Gather all lines in the data that hold the string "more".

Source material below:

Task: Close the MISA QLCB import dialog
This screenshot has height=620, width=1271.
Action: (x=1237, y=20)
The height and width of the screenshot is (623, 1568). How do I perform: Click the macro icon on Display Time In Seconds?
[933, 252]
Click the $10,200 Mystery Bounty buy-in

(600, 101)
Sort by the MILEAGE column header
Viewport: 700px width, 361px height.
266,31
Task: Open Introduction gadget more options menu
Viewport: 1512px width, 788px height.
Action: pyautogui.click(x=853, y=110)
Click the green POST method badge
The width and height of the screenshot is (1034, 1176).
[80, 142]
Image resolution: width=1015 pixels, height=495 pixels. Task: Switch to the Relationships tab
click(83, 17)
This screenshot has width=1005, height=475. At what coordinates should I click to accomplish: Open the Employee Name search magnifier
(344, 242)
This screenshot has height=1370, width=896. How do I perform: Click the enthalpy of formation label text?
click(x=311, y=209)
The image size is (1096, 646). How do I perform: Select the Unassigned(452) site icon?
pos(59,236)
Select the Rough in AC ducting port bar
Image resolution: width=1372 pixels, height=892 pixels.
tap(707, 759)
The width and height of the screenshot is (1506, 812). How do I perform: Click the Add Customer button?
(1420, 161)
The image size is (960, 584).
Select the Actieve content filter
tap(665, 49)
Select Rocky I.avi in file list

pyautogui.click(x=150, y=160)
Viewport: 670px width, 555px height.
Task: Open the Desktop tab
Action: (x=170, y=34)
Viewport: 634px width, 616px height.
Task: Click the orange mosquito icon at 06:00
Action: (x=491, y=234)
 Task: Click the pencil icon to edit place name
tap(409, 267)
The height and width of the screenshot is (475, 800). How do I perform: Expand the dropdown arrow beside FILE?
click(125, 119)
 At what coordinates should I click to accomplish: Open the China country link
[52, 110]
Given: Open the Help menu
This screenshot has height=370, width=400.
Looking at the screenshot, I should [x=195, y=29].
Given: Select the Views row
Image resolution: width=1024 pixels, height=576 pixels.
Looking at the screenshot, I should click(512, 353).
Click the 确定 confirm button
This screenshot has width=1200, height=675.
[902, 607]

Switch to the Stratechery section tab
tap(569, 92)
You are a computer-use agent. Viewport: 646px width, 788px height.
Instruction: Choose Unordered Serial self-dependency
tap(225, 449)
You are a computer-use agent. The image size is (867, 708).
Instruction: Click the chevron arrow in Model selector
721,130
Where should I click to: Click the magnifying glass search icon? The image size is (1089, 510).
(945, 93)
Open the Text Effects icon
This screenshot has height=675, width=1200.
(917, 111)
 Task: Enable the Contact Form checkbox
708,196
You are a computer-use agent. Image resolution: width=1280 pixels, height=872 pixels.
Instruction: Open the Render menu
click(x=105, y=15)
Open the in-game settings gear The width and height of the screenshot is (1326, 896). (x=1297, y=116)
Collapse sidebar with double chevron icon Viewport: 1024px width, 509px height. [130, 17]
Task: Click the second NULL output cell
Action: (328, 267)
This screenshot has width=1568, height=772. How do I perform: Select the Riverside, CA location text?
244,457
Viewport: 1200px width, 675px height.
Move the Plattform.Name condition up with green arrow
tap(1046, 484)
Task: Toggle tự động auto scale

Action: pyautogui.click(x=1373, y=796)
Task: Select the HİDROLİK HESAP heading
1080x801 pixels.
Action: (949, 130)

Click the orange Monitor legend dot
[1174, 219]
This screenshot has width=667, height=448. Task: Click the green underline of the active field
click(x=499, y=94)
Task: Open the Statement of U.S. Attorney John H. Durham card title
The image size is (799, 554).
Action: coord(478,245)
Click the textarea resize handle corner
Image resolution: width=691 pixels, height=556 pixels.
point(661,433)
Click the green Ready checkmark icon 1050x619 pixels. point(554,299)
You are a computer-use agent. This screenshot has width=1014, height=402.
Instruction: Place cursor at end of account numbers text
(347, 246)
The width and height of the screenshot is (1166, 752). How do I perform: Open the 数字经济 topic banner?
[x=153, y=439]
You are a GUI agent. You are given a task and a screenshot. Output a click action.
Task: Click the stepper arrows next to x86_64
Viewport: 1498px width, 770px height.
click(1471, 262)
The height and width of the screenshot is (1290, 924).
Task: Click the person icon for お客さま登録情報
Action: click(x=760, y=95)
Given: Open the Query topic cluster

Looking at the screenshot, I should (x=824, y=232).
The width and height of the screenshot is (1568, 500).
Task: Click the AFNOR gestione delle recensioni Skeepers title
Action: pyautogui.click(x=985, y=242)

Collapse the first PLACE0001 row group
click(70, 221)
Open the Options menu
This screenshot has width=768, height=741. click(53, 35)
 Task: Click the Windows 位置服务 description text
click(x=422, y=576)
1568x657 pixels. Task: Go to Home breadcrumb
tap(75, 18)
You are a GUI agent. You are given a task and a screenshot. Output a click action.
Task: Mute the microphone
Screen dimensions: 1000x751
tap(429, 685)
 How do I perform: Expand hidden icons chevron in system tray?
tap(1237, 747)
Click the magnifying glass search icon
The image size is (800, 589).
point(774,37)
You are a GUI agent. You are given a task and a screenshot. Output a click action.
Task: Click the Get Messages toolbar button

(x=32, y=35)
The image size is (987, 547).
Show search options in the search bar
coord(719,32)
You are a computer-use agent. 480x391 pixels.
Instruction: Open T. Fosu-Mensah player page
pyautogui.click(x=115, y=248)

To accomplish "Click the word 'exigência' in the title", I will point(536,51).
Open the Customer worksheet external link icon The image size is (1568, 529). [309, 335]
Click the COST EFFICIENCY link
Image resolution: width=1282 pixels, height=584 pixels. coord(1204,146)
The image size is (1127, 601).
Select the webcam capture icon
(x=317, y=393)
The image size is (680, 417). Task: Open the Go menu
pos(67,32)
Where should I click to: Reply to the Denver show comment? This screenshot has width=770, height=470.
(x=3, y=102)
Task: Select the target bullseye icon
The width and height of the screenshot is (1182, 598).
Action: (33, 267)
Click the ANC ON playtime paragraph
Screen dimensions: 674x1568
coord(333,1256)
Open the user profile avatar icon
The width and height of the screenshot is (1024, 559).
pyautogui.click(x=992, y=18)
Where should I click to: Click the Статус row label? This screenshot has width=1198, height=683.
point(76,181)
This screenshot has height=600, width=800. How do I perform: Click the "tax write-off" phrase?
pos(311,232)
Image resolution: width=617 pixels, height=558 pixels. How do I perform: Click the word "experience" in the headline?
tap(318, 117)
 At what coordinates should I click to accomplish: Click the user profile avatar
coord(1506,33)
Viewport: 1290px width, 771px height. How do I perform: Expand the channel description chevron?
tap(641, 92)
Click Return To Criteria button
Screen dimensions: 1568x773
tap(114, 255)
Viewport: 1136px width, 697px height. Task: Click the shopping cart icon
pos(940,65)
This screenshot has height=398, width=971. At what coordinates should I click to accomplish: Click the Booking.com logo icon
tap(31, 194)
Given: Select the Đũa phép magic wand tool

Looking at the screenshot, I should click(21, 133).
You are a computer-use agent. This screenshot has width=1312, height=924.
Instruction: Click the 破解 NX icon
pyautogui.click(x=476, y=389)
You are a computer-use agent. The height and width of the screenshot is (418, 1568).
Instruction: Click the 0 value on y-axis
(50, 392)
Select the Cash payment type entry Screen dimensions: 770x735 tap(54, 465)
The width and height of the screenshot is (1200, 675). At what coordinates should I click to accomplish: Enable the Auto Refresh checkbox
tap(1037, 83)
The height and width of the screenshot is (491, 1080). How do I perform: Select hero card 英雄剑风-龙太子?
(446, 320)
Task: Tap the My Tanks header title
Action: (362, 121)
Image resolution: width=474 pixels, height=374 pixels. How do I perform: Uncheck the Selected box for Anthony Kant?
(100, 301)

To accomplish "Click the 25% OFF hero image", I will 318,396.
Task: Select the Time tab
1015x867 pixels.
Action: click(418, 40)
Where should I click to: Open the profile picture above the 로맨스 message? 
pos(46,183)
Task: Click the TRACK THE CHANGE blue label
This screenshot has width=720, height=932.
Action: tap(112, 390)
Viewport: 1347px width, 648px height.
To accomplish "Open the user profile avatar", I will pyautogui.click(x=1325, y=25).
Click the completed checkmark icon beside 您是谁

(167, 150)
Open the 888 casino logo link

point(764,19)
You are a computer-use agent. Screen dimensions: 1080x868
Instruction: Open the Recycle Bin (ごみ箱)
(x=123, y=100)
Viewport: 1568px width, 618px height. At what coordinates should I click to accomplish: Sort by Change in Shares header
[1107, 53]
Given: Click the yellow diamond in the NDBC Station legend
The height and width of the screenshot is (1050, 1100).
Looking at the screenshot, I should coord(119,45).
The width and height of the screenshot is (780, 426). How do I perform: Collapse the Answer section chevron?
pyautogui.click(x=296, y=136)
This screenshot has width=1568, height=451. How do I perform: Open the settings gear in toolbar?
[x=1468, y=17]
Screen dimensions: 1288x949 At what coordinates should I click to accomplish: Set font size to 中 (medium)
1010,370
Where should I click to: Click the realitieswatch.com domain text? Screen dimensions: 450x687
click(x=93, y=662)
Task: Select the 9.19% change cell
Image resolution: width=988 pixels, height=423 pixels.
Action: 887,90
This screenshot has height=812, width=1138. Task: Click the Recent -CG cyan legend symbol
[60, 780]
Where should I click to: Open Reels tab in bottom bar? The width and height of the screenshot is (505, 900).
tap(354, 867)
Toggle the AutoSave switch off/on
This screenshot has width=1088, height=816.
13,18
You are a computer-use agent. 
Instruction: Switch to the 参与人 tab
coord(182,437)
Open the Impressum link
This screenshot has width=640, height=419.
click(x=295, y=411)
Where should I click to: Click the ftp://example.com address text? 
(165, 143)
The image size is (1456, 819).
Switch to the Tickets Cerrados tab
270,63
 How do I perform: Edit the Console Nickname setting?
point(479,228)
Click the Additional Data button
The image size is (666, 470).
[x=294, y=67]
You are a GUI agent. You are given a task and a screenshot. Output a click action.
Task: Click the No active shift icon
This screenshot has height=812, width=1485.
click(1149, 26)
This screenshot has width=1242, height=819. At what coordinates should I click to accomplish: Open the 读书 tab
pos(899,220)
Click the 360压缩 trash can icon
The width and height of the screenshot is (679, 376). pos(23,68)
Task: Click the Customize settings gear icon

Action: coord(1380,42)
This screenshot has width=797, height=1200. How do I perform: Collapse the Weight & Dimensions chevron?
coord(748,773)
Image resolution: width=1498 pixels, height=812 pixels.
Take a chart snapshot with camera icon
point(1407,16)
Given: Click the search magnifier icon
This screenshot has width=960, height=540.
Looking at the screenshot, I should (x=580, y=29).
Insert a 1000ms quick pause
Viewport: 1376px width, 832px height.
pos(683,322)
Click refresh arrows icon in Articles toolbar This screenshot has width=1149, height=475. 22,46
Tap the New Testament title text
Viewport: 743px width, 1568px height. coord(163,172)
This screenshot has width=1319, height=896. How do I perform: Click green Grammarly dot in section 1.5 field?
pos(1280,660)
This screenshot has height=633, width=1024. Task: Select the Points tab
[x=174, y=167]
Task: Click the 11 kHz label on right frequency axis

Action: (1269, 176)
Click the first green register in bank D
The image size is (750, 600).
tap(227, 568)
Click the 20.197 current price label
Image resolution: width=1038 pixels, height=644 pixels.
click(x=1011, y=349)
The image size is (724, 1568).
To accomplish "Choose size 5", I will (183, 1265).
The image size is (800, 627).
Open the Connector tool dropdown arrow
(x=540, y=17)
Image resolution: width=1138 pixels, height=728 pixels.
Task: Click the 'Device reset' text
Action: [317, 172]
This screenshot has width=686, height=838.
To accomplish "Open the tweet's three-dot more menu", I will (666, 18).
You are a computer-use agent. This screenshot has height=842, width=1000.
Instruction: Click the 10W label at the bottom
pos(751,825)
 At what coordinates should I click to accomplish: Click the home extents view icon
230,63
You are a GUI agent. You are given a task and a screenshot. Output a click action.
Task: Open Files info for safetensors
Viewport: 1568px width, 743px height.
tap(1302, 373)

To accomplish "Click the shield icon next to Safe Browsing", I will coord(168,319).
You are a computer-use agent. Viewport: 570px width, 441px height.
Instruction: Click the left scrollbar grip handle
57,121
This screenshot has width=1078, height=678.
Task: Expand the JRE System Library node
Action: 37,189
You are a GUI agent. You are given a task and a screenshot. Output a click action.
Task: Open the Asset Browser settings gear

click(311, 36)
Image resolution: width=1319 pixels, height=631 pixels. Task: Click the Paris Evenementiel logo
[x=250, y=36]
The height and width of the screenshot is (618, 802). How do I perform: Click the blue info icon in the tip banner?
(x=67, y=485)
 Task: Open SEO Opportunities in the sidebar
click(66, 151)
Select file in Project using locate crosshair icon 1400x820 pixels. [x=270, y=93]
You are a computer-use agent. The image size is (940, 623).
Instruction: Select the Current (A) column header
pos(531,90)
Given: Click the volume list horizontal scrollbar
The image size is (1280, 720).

End of Source material.

## Result below
Task: Open Introduction gadget more options menu
To accomplish "Open the tweet's three-dot more menu", I will (666, 18).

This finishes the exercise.